All of that swirling around in the background, on this Morning Prayer Sunday at St. Andrew’s, as we would be called to attend to this sixth chapter of St. John.  This is a passage that often gets read in pastoral situations when we share Holy Communion from the Reserved Sacrament, at home or in the hospital, and often in moments of some crisis or distress, illness, even as we would pray together in the last hours of this earthly life.  “I am the bread of life.  He who comes to me shall not hunger.  He who believes in me shall not thirst.”  “I am the living bread that came down from heaven.  Whoever eats of this bread will live forever.  And the bread that I will give for the life of the world is my flesh.” 
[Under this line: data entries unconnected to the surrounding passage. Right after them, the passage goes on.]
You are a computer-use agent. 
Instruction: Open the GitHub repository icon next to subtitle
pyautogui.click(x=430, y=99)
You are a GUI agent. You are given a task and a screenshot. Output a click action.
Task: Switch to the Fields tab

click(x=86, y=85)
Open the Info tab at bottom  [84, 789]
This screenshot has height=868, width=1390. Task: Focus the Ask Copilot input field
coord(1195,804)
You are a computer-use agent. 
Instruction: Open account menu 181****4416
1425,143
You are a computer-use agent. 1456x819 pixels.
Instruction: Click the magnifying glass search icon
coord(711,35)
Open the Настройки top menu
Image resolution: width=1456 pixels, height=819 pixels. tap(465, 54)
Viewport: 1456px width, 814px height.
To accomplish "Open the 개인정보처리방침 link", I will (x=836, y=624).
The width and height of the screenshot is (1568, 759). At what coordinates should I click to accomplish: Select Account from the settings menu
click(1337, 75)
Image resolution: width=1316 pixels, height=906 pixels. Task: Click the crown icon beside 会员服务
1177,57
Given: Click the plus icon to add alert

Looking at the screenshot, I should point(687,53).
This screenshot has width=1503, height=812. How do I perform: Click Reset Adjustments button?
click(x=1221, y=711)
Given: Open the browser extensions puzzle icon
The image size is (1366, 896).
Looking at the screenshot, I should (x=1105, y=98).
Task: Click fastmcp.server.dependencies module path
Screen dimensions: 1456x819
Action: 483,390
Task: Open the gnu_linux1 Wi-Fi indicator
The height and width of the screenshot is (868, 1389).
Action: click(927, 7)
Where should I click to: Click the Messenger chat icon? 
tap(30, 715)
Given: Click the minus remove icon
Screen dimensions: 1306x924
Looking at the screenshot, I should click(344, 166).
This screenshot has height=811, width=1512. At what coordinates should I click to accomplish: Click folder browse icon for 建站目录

I am the Bread of Life.  We don’t very often sing here, though in some of our churches around the diocese you’ll hear more often the hymn by Suzanne Toolan and Betty Pulkingham, number 335 in our hymnal, from the Community of Celebration back in the 1970’s, with the repeated refrain, “And I will raise them up, and I will raise them up, and I will raise them up, on the last day.”

Maybe it is better to have all this on a Morning Prayer Sunday.  To call our attention, in the momentary absence of the bread and wine, to the Living Bread of his presence, his real presence, in the scriptures and in the prayers, in the life of the church, in our obedience.  To encounter his living presence. 

Certainly to say that what this is about is knowing Jesus, recognizing him as the only Son of the Father, God from God, light from light, very God of very God.  Trusting him, opening our hearts to him.  Here today.  “No one can come to me unless  the Father draws him.” 

God’s  intention for us.  A deep invitation.  A door that opens before us.  The gift the Father longs to give us is communion with him in the life of his Son, through the Holy Spirit.  And then to see how that happens. 

Those in the background of John 6 who are grumbling about Jesus seem to have read the words of the scriptures, but they have not opened their hearts in that reading to be led by God into the relationship that leads to eternal life.  The great arc of repentence, forgiveness, restoration, renewal.  Healing in this life and in the greater life to come.  As we encounter the prophets and God’s word with an open heart, “everyone who has heard and learned from the Father comes to me.”

“This is the bread that comes down from heaven, so that one may eat of it and not die.  I am the living bread that came down from heaven.  Whoever eats of this bread will live forever. “

Hard to pause here and not to think of the story in the fourth chapter of St. John, Jesus with the woman at the well.  When he says to her, “every one who drinks of this water will thirst again, but whoever drinks of the water that I shall give him will never thirst; the water that I shall give him will become in him a spring of water welling up to eternal life.”

Wow.  And “the woman said to him, “sir, give me this water.”  As we would say this morning,  as we hear the words of John 6, “Sir, give me this bread.”

Our prayer this morning, in our prayers and thanksgivings, and in all our life.  “Sir, give me this bread.”


Walk in love, as Christ loved us and gave himself for us, an offering and a sacrifice to God.